PROBLEM TO SOLVE —
Your answer should be only the lines below from the one with "Identify the click" to the one with "Maps (458, 1984)", repeated exactly, ends included.

INFORMATION SHOWN —

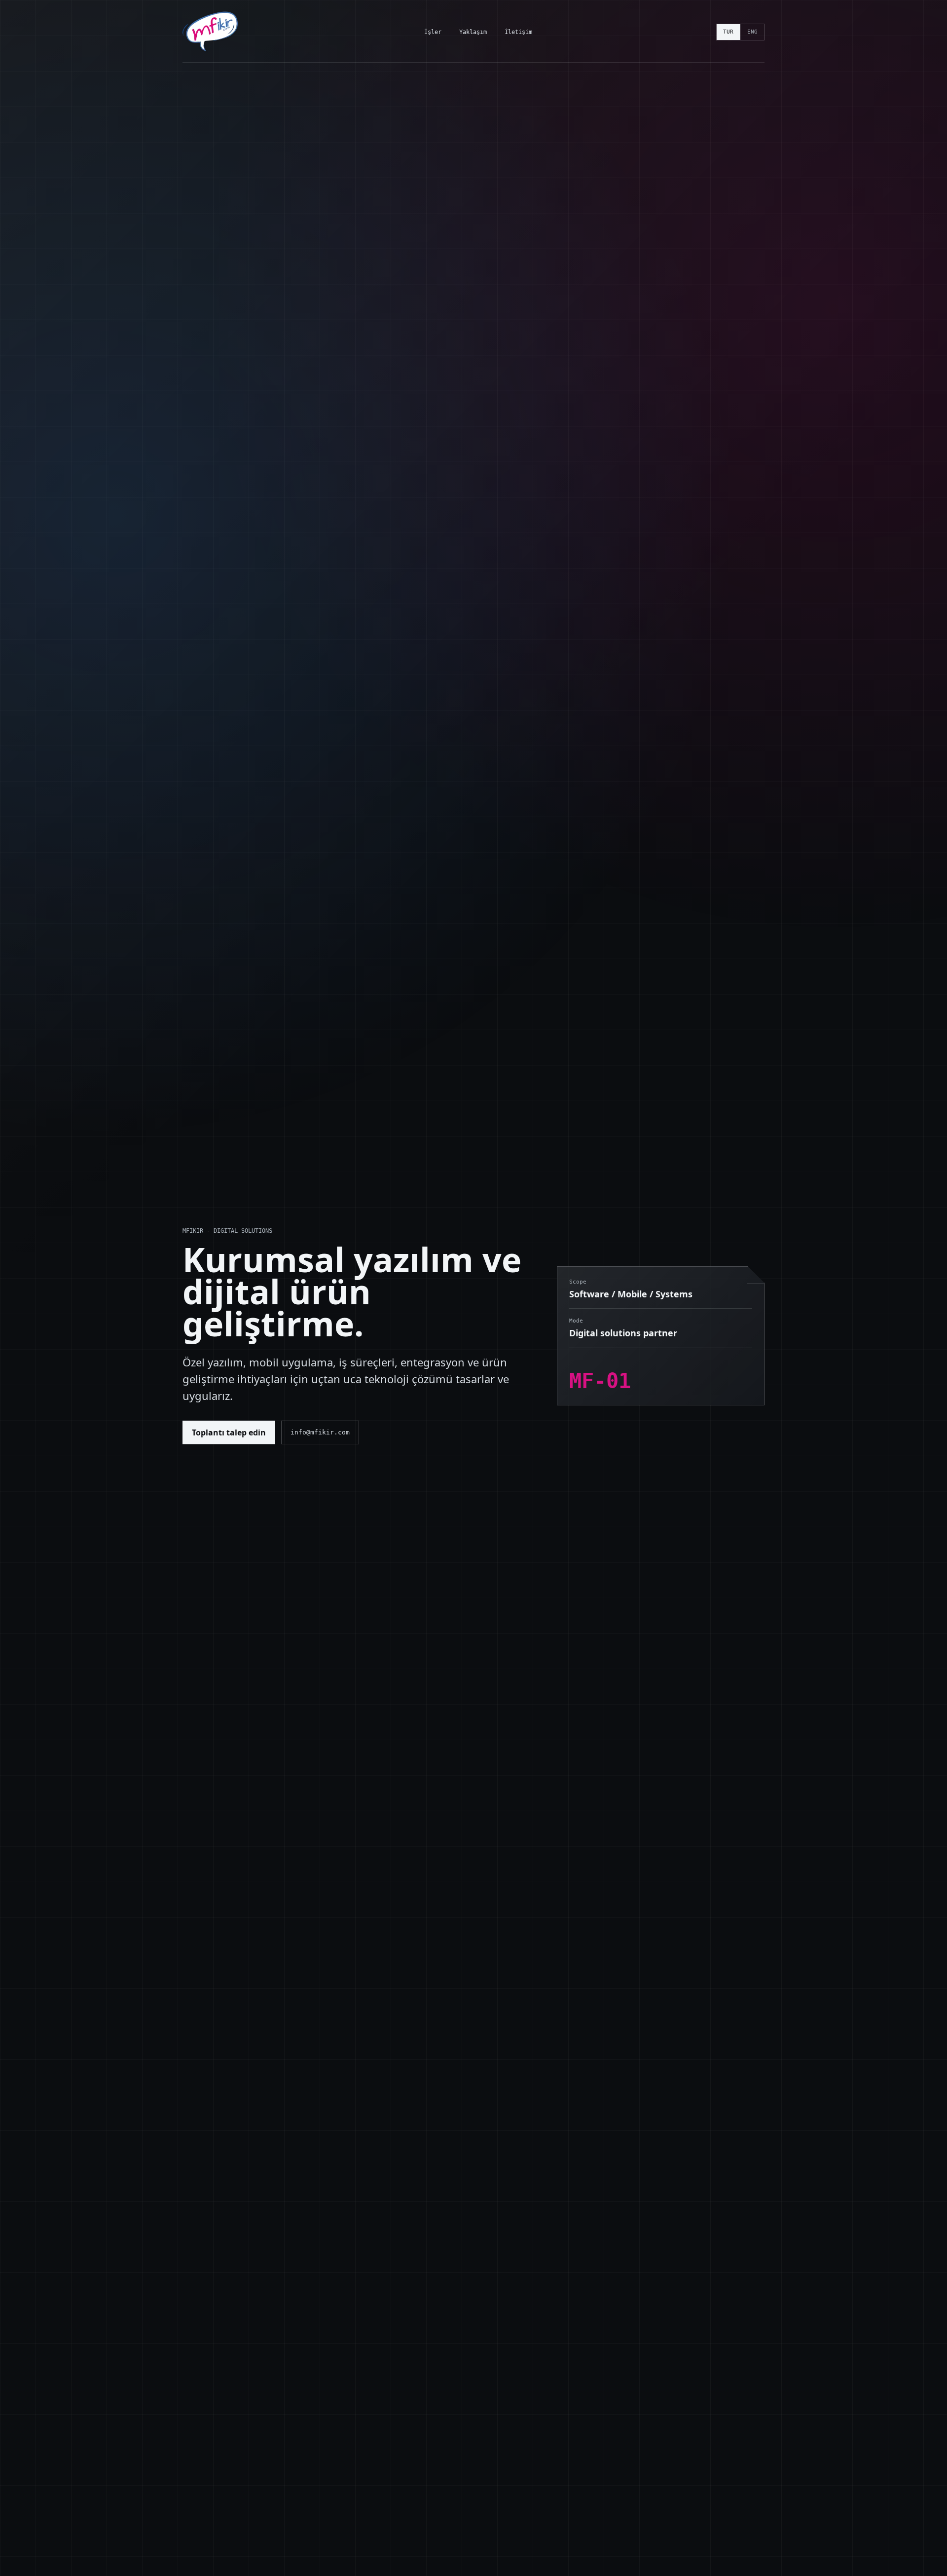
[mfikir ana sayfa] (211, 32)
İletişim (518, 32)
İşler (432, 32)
---
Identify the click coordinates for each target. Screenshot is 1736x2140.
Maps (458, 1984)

ANSWER SPACE —
Identify the click coordinates for each target. Screenshot is 1736x2140.
Maps (458, 1984)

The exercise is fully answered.